For a transcript of the video above, click here.
By Jay Blanton, Amy Jones, Kody Kiser
As a young man growing up in Ashland, Ky., there was never a question in Larry Conley’s mind about where he would go to college.
“I am a Kentuckian. I grew up in Ashland. I loved basketball. I played basketball and there isn’t a state in the United States that reveres basketball like the state of Kentucky,” Conley said.
The University of Kentucky would be his home and Conley would make his mark playing for legendary Coach Adolph Rupp in the 1960s.
“I loved Kentucky basketball,” he said recently from his home in a suburb of Atlanta, Georgia. “I followed it from the time I was 5 years old. I listened to it on the radio like every other Kentuckian did back then.
After graduating from UK with a degree in political science in 1966, Conley briefly played professional basketball, before being drafted to serve his country in Vietnam. In fact, because of being drafted, he says he’s the answer to a trivia question: how many people played in only one NBA game?
When he returned, he coached college basketball at Washington University. An encounter with a good friend in 1973, though, changed his career path.

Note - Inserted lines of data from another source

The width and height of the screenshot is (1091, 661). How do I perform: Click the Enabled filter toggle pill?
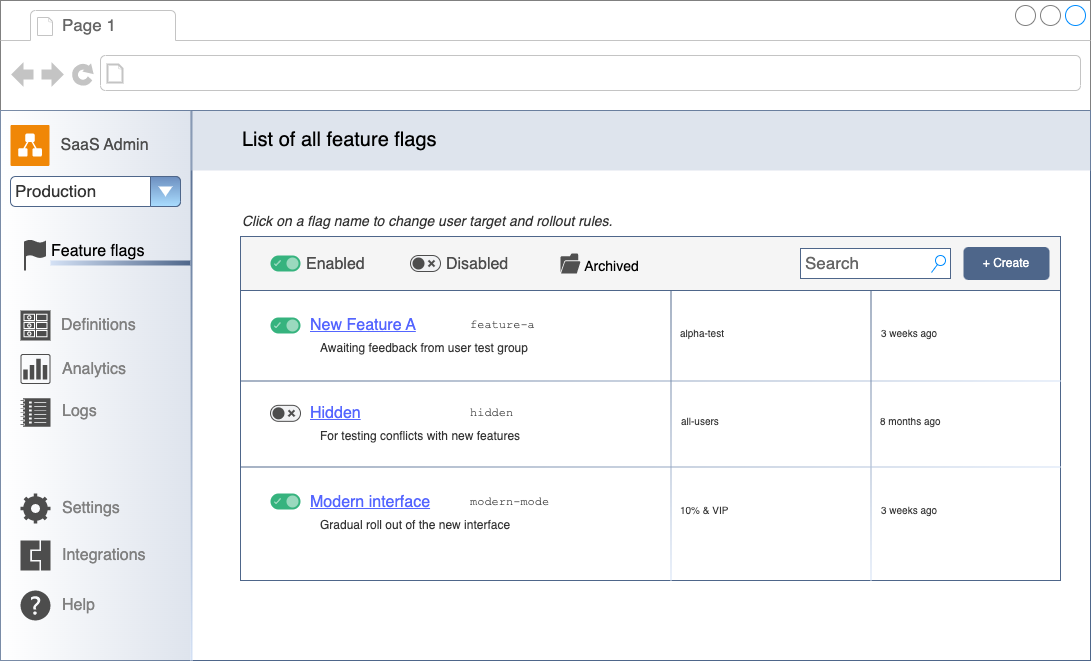pos(286,262)
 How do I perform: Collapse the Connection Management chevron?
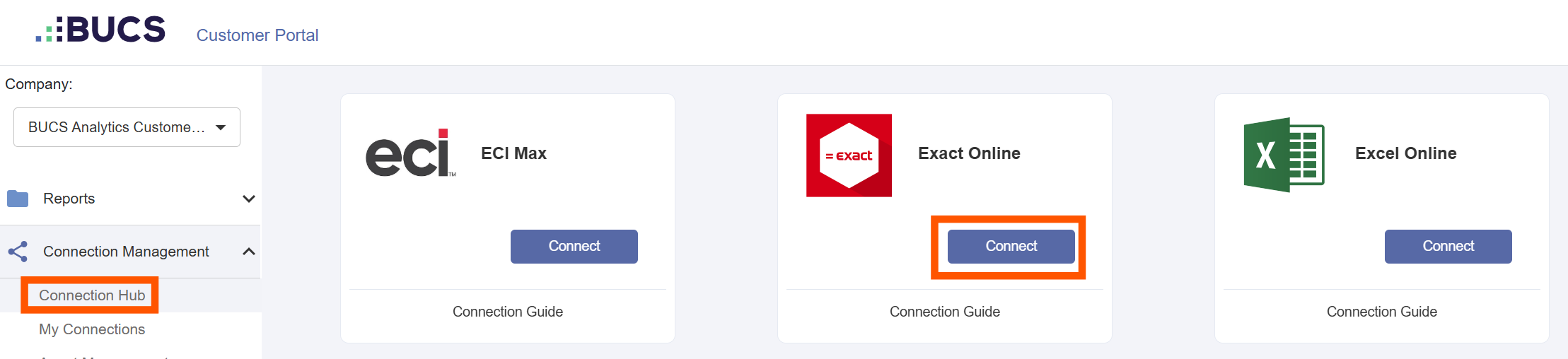click(x=248, y=252)
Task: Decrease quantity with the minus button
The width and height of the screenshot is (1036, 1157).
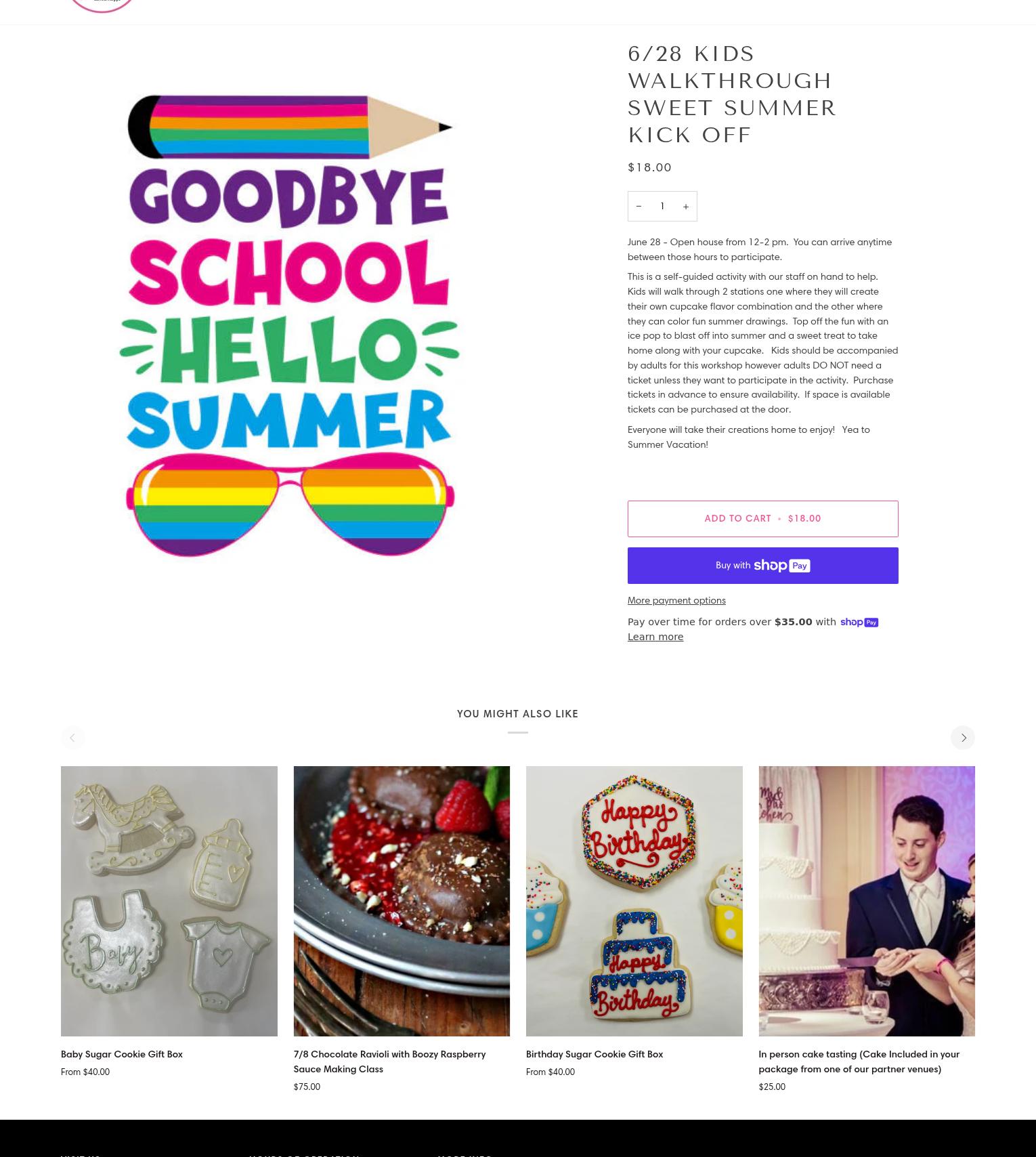Action: pyautogui.click(x=639, y=206)
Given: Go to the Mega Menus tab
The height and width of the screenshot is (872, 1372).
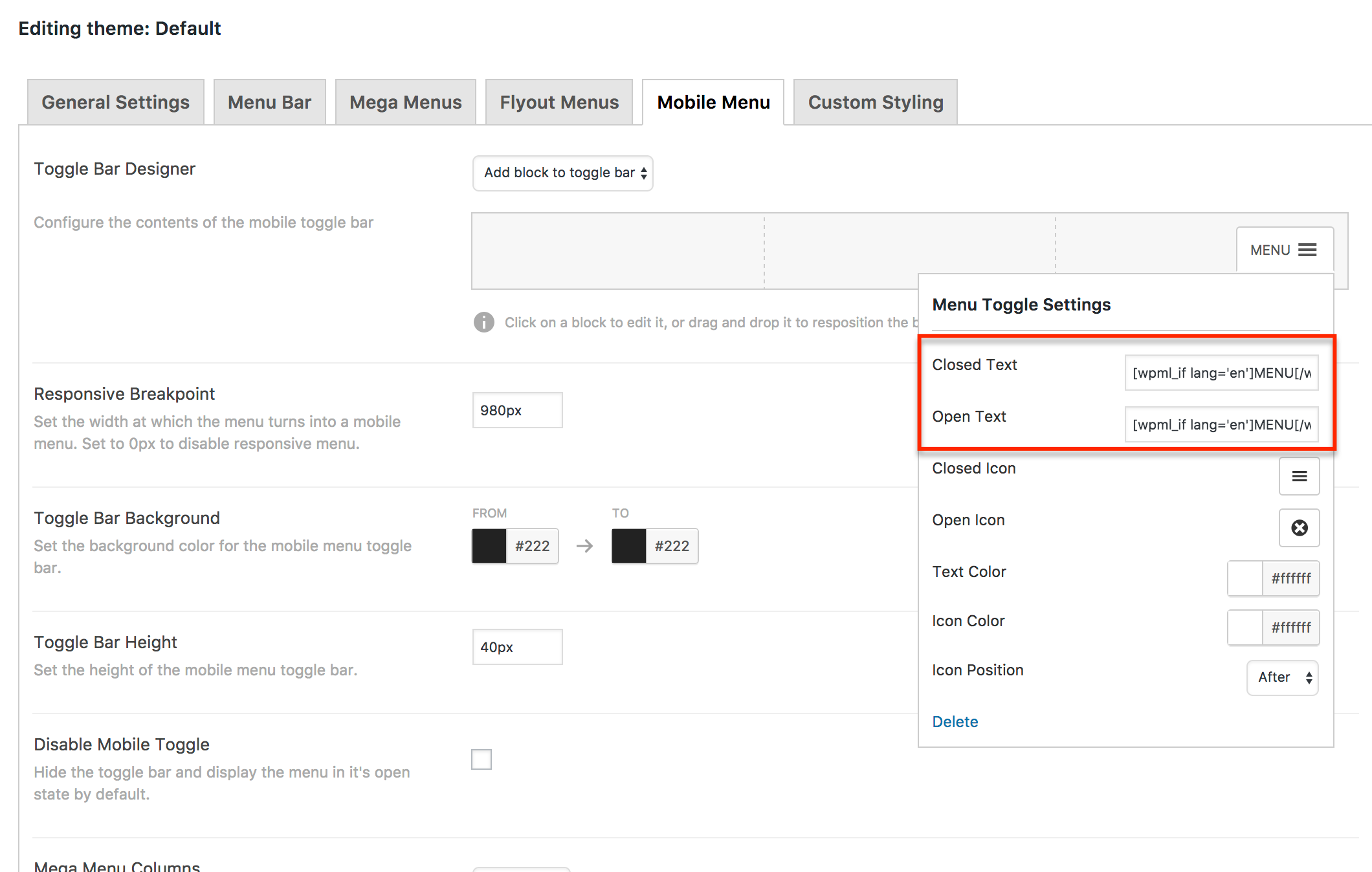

That friend, Conley said, asked him to consider broadcasting a few basketball games on public television for the University of Georgia. He started doing analysis at games for free and enjoyed it. That grew to additional games for schools in the Southeastern Conference, still only part-time, throughout the 1970s.
In 1979, it all changed when a startup, 24-hour sports channel called, asking him to do games nearly full time. The fledgling network was called ESPN.

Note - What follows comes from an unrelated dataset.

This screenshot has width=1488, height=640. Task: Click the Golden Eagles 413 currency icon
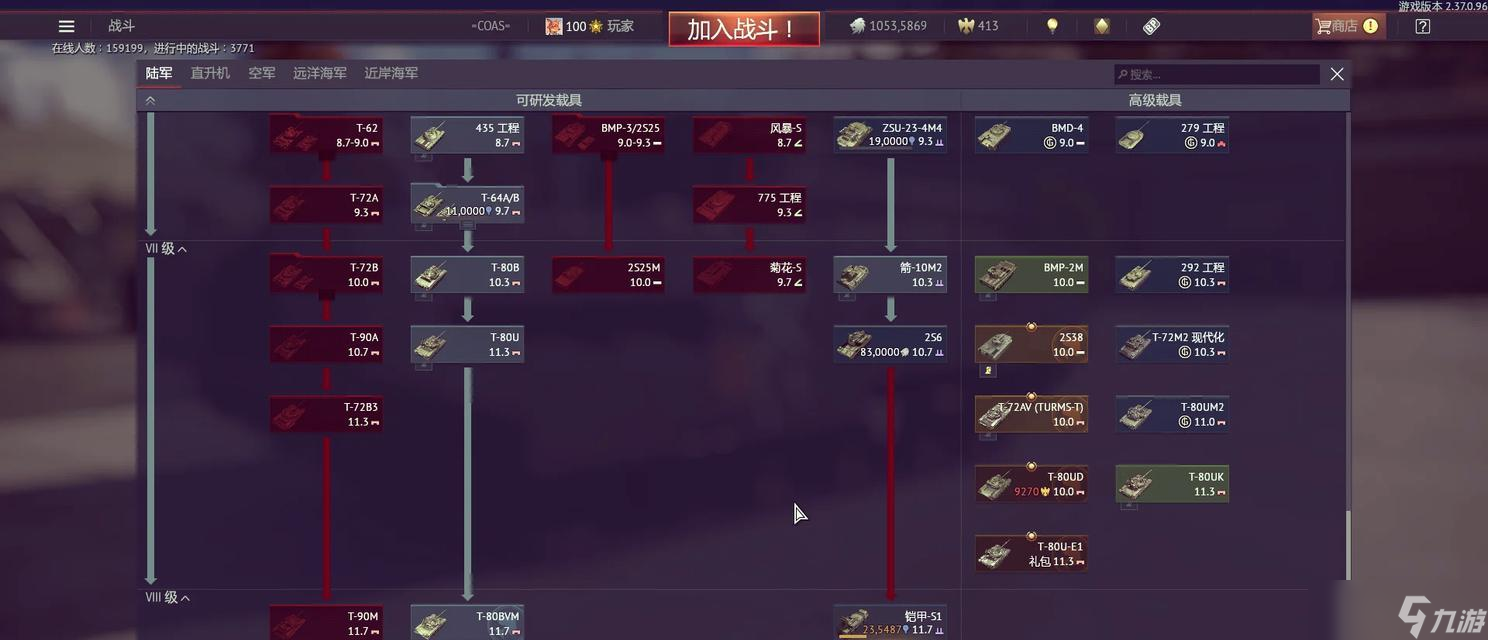(x=966, y=26)
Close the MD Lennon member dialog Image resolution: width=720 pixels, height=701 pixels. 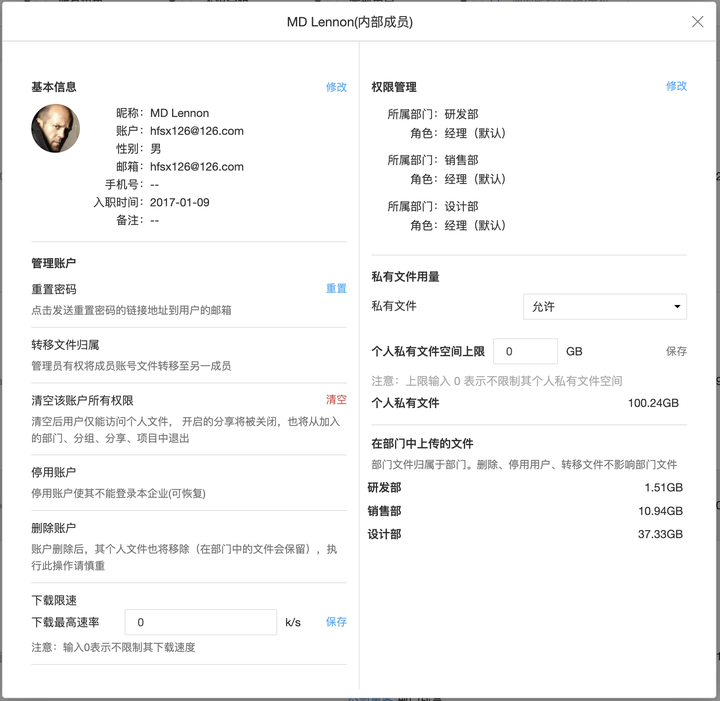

“If any of you remember, they had Australian-rules football and college basketball ―that’s how they got started,” Conley recalled. “I was fortunate enough to get on the ground floor of that.”

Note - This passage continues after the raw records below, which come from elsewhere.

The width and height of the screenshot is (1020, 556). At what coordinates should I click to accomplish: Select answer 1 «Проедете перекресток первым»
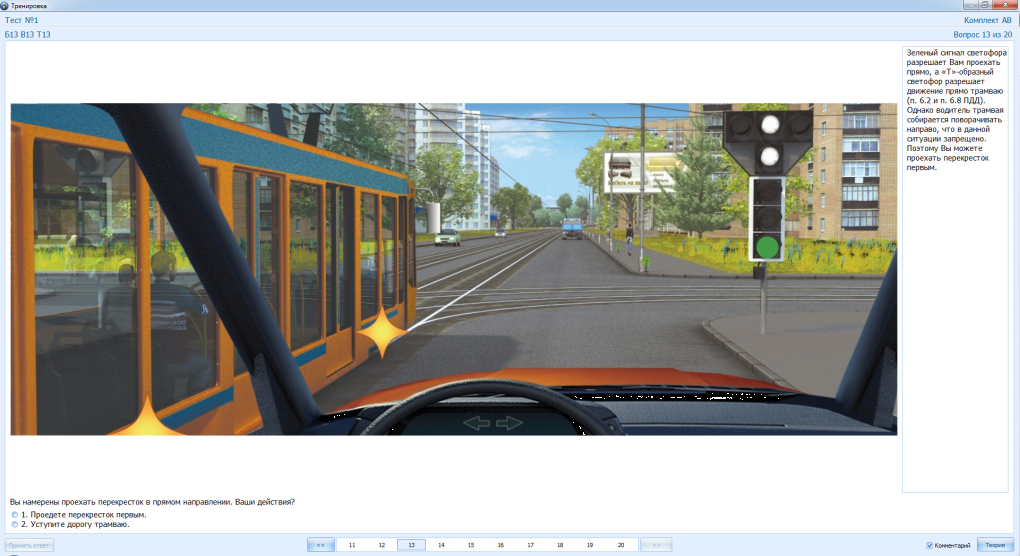[14, 515]
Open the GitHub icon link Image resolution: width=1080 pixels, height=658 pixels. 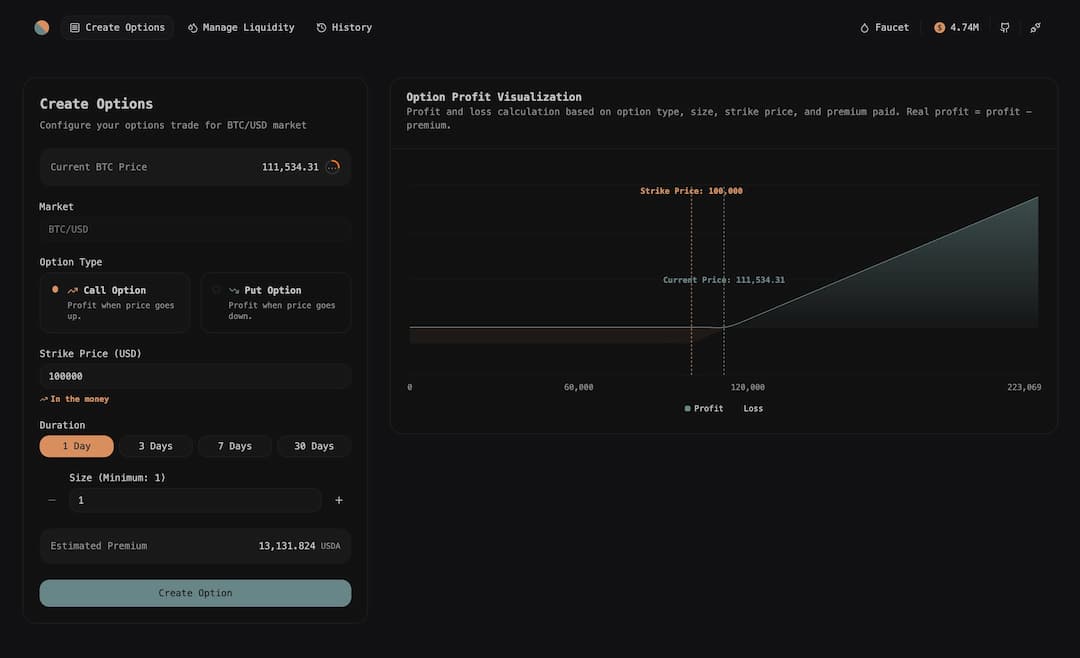(x=1005, y=28)
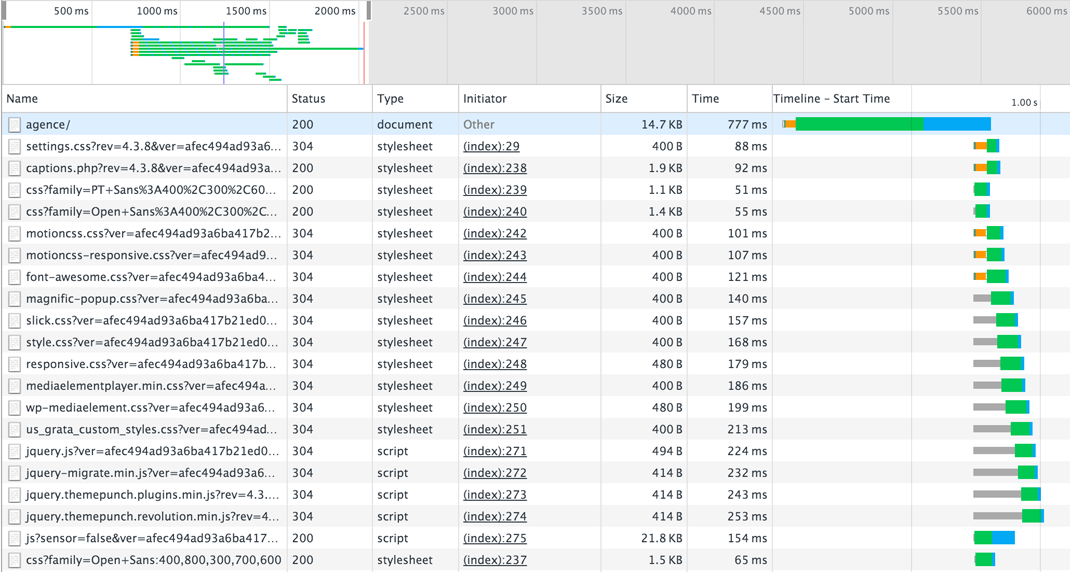Image resolution: width=1070 pixels, height=572 pixels.
Task: Select file icon for js?sensor=false script
Action: coord(14,539)
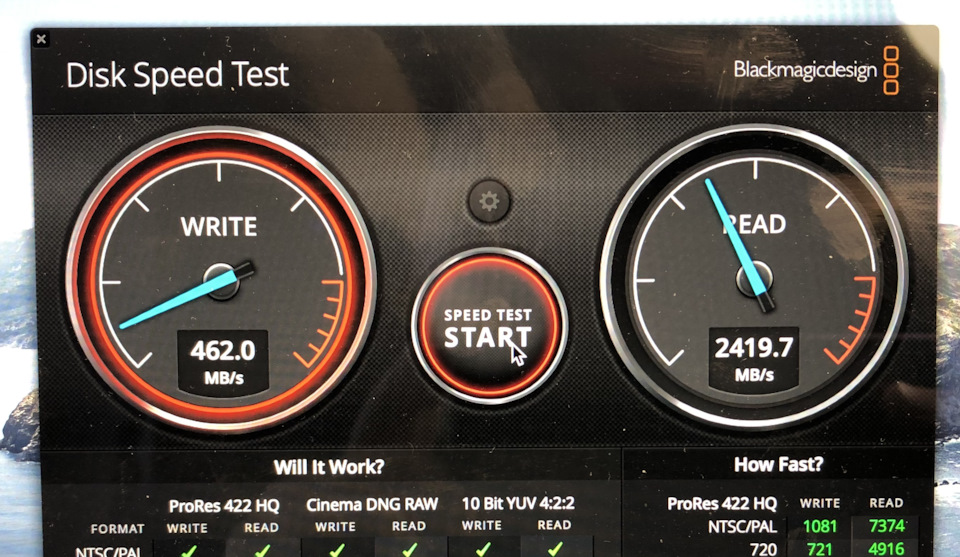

In fact, Conley and Dick Vitale ―practically a household name to most college basketball fans ―were the first analysts hired by the now venerable sports network. For some 30 years, Conley broadcast baseball and basketball games across the country. In recent years, he’s cut back his duties some, preferring to travel less and be at home more. But Conley said the experience has been an incredible one.
“With all of the bugs we had getting started, it was not smooth. But it was exciting,” he said. “All of a sudden instead of just doing Saturday games … we were coming on in the middle of the week, which was just revolutionary.
One of the things he remembers most ―no matter where in the country he traveled and did a broadcast from ―was the passion of UK fans and alums. “I have met so many people who are UK grads who will come up to me, particularly when I’m doing a game somewhere,” Conley says. “Where else in the country could you go somewhere in Utah and run into a UK grad and they say, ‘Yeah, I graduated in 1973. Let me tell you about the team we had in ’73.'”
Conley says he still recalls very fondly his days as a student at UK, the friendships he developed and the experience of meeting people from all over the world, something that happens at a large, public research university.
“What a great melting pot; what a great way to learn about other societies,” he said. “You can’t do that anywhere else except on a university campus … And those relationships … stay with you for a long time.”